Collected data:
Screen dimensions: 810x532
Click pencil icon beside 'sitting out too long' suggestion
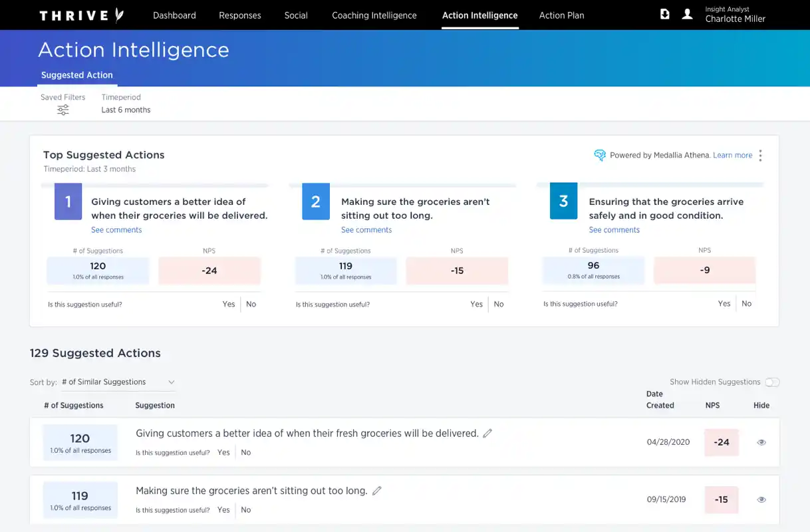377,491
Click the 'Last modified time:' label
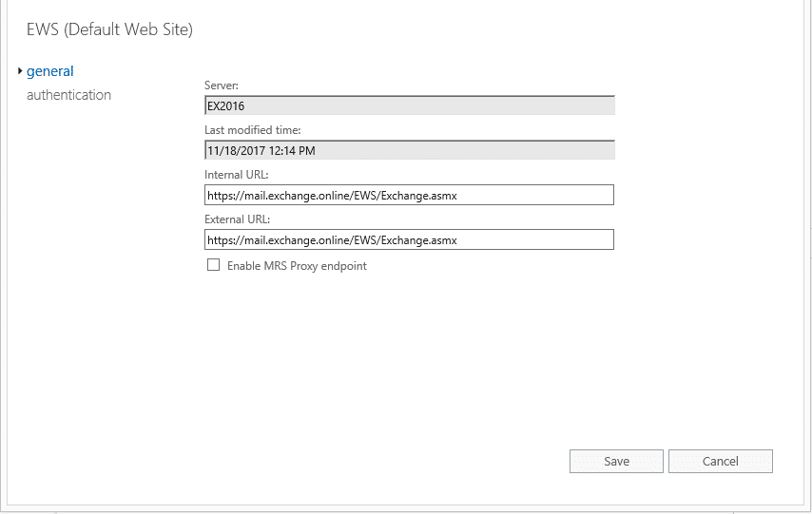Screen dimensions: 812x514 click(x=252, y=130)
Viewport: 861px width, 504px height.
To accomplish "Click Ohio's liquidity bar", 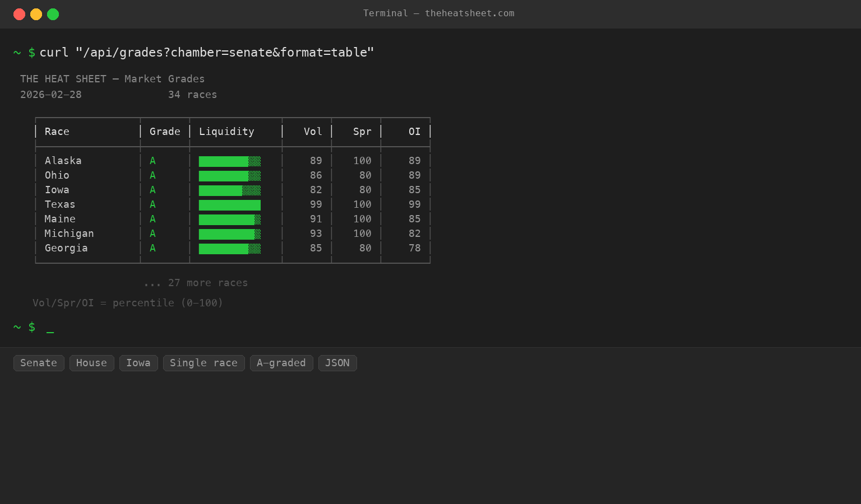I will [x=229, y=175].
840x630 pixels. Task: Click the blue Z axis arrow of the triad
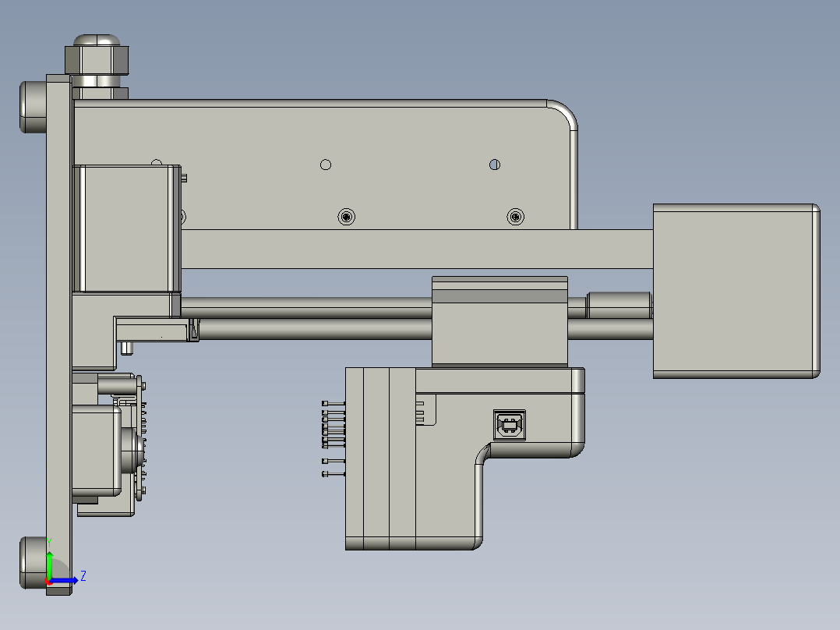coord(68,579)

→ **YOUR OBJECTIVE**
Return exactly, and only, the lines that run from the line containing "840x630 pixels. Task: Click" to the last line of the entries above, both ends included, with pictures left out.

→ **RESPONSE TO THIS EXERCISE**
840x630 pixels. Task: Click the blue Z axis arrow of the triad
coord(68,579)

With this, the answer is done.